*** Material provided Section Begins ***
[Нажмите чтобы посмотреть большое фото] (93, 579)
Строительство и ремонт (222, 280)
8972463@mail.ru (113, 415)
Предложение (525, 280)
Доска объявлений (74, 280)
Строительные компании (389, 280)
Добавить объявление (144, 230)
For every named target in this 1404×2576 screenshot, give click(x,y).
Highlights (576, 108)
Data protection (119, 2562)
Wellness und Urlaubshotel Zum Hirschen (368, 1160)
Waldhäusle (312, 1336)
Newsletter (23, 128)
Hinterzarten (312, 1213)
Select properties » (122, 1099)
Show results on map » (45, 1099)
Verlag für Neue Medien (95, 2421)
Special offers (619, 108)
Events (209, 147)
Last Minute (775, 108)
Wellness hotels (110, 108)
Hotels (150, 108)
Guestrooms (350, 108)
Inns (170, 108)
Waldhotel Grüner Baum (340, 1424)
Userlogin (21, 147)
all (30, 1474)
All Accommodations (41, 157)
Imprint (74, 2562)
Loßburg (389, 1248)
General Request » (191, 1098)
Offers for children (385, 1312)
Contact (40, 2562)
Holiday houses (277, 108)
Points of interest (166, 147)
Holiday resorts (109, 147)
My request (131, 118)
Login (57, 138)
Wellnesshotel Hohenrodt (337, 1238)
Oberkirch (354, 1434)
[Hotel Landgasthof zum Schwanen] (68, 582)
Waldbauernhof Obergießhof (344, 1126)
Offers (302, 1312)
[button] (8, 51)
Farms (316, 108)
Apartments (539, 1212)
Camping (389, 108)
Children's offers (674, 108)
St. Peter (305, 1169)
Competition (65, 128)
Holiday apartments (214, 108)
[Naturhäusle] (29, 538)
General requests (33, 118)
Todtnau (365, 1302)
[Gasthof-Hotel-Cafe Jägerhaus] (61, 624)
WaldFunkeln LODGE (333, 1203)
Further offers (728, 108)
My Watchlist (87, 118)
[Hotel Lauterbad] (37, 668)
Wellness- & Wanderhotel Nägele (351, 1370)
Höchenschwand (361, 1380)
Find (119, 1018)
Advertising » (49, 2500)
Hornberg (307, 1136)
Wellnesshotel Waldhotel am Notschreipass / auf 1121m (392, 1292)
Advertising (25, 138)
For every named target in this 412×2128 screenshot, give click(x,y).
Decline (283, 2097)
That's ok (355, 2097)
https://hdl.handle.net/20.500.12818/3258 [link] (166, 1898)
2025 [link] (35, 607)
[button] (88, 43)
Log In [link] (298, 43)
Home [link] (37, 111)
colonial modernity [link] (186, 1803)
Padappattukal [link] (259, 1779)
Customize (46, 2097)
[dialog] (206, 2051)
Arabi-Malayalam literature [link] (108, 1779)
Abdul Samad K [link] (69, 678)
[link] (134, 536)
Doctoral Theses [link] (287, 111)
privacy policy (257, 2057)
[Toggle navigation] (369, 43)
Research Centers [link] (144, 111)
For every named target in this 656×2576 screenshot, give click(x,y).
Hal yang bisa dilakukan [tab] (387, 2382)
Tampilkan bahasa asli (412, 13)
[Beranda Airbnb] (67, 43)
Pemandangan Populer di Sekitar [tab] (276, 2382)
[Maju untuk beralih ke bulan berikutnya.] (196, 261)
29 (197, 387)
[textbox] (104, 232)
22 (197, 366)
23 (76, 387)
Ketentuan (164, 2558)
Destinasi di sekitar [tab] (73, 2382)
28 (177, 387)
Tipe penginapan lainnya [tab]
*** Material provided Section Ends ***
--- Exercise aim ---
Your task is to restate, word for word, only those lines above that fall between the line holding "Newsletter (23, 128)" and the line holding "Wellness- & Wanderhotel Nägele (351, 1370)", inclusive.

--- Written response ---
Newsletter (23, 128)
Hinterzarten (312, 1213)
Select properties » (122, 1099)
Show results on map » (45, 1099)
Verlag für Neue Medien (95, 2421)
Special offers (619, 108)
Events (209, 147)
Last Minute (775, 108)
Wellness hotels (110, 108)
Hotels (150, 108)
Guestrooms (350, 108)
Inns (170, 108)
Waldhotel Grüner Baum (340, 1424)
Userlogin (21, 147)
all (30, 1474)
All Accommodations (41, 157)
Imprint (74, 2562)
Loßburg (389, 1248)
General Request » (191, 1098)
Offers for children (385, 1312)
Contact (40, 2562)
Holiday houses (277, 108)
Points of interest (166, 147)
Holiday resorts (109, 147)
My request (131, 118)
Login (57, 138)
Wellnesshotel Hohenrodt (337, 1238)
Oberkirch (354, 1434)
[Hotel Landgasthof zum Schwanen] (68, 582)
Waldbauernhof Obergießhof (344, 1126)
Offers (302, 1312)
[button] (8, 51)
Farms (316, 108)
Apartments (539, 1212)
Camping (389, 108)
Children's offers (674, 108)
St. Peter (305, 1169)
Competition (65, 128)
Holiday apartments (214, 108)
[Naturhäusle] (29, 538)
General requests (33, 118)
Todtnau (365, 1302)
[Gasthof-Hotel-Cafe Jägerhaus] (61, 624)
WaldFunkeln LODGE (333, 1203)
Further offers (728, 108)
My Watchlist (87, 118)
[Hotel Lauterbad] (37, 668)
Wellness- & Wanderhotel Nägele (351, 1370)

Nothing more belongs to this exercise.